_Work request:_ Take the line with "Navigate to Kontakt page" as the first and the last line of the data as the end. Write out both and every line between exactly, except pictures.

_Dataset records:_

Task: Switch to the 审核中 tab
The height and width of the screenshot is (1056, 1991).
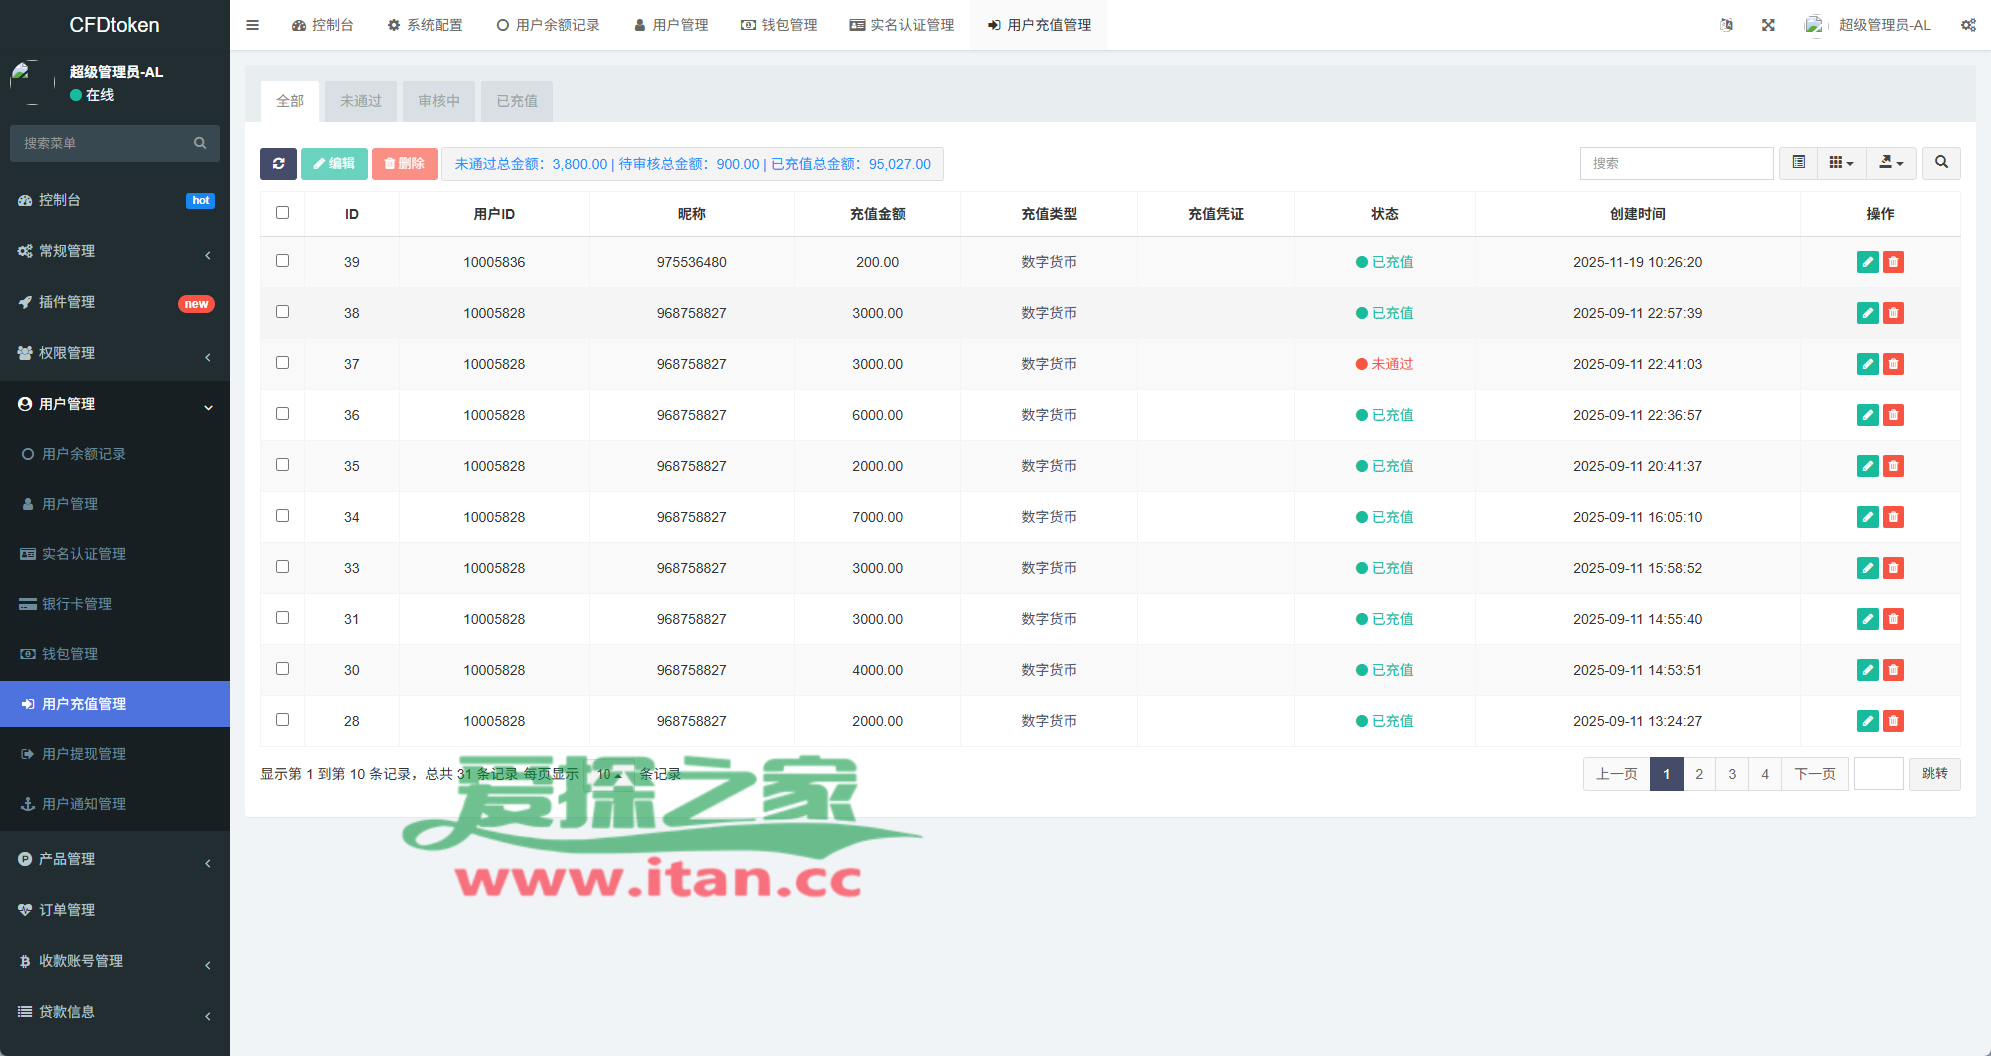Action: [x=439, y=101]
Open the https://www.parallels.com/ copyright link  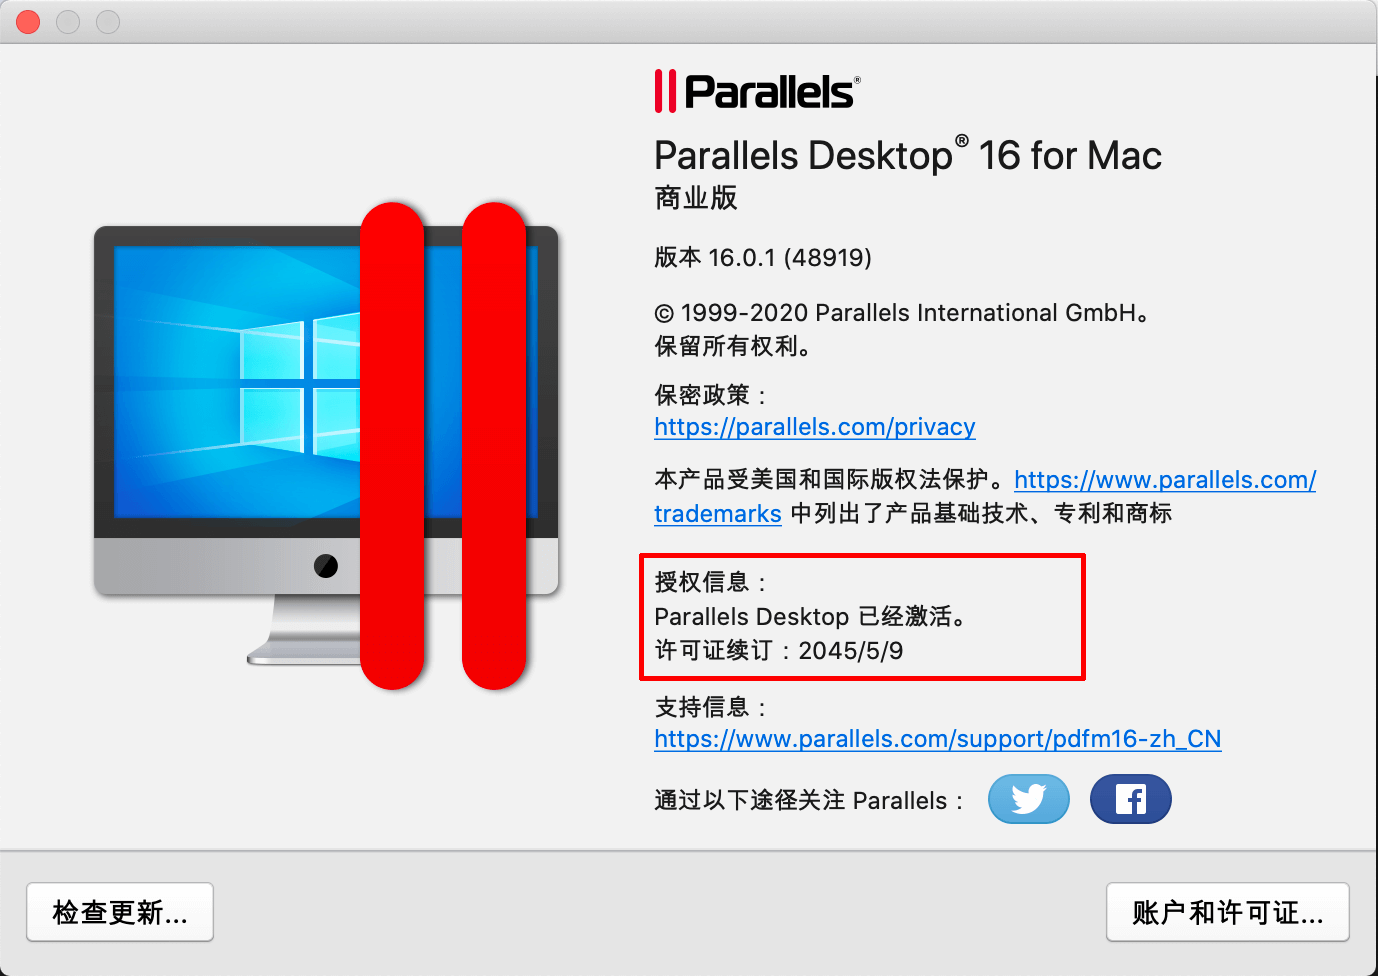[x=1165, y=480]

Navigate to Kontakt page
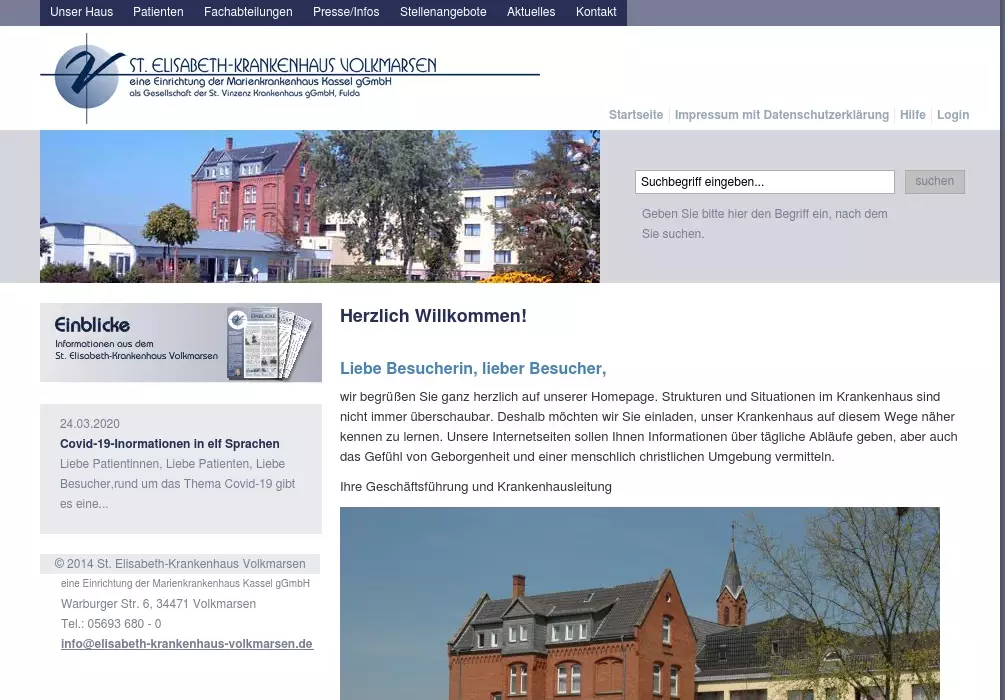(x=596, y=12)
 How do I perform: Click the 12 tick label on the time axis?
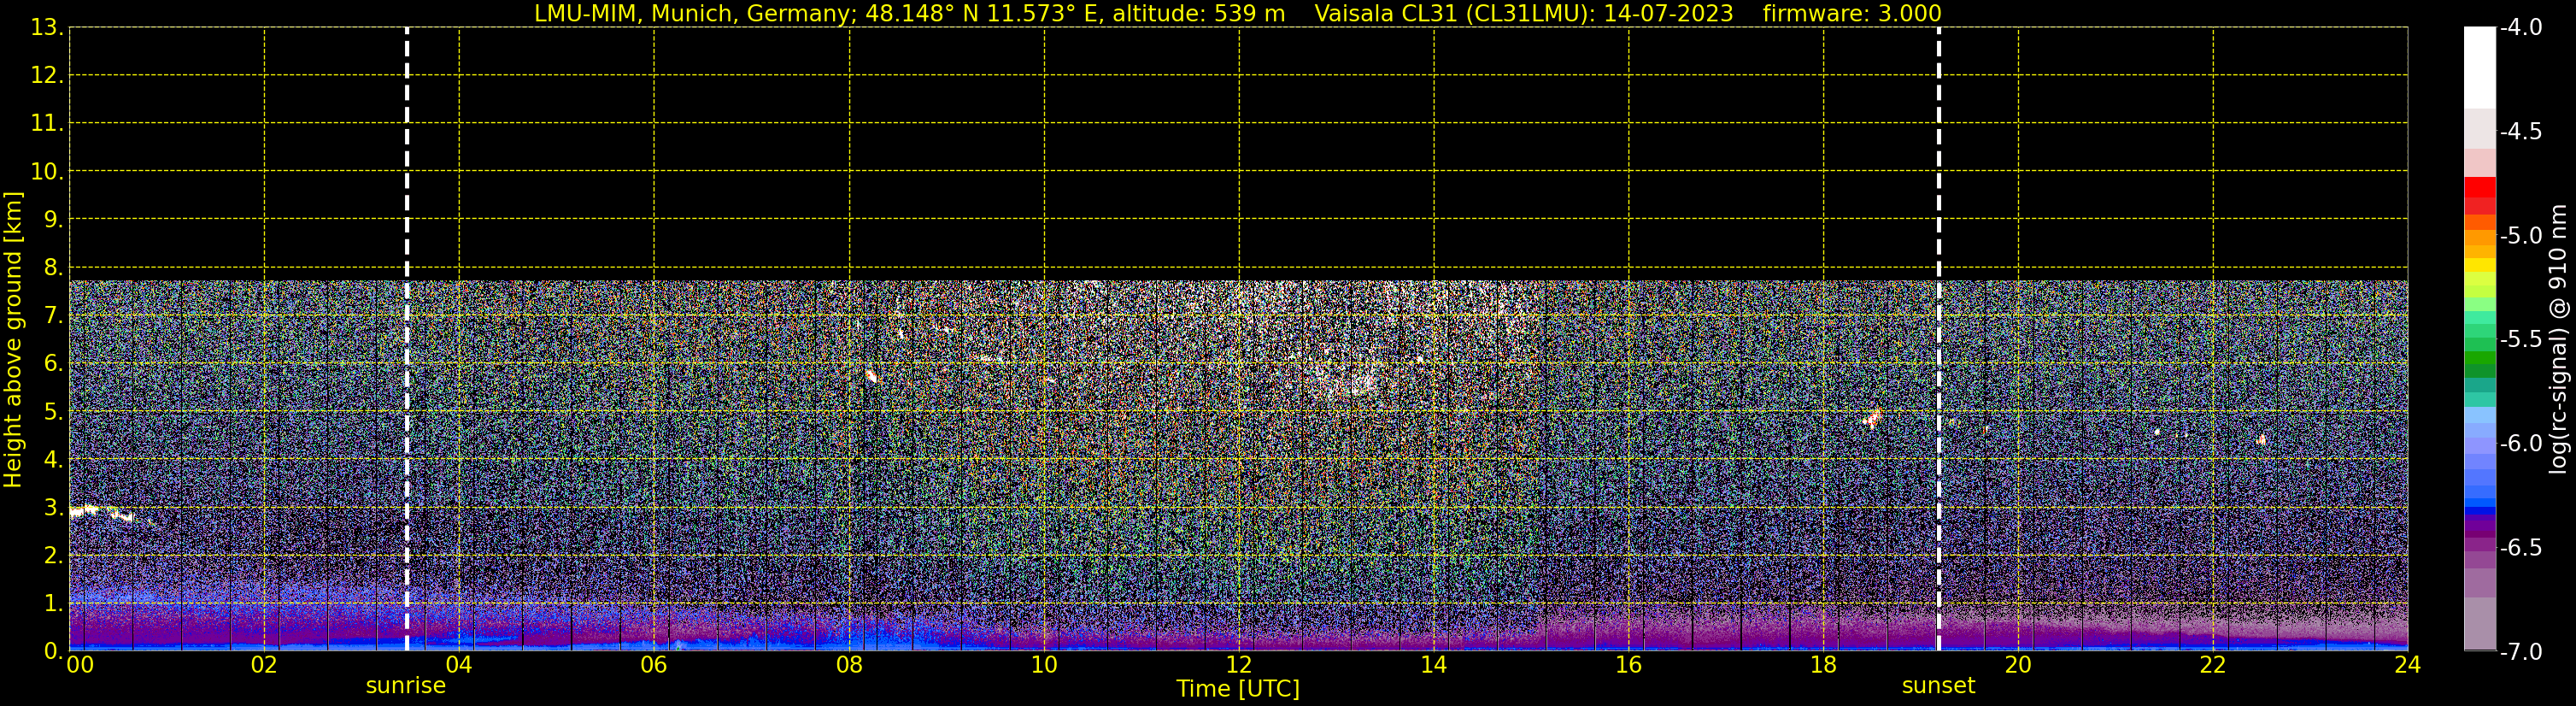point(1239,665)
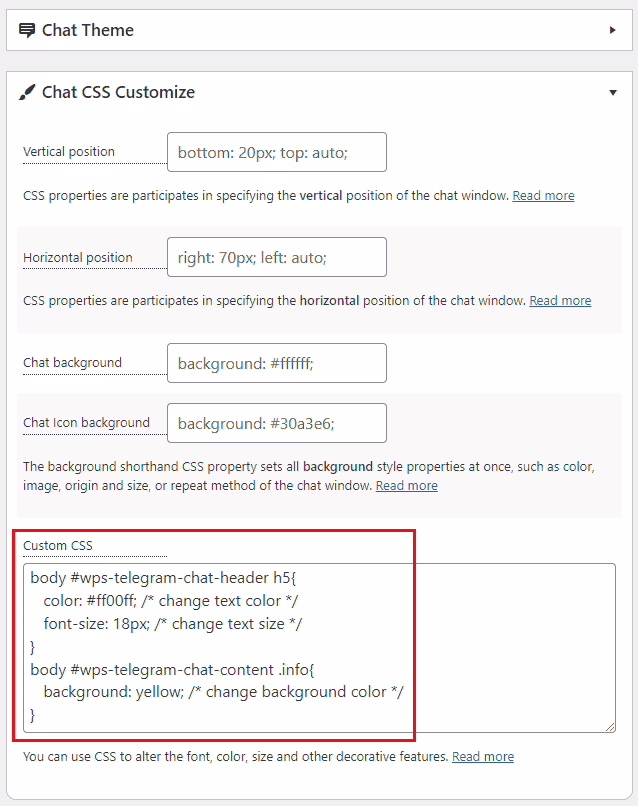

_Exercise result:_
Navigate to Kontakt page
(x=596, y=12)
 How do I perform: Click the 12 tick label on the time axis?
point(1239,665)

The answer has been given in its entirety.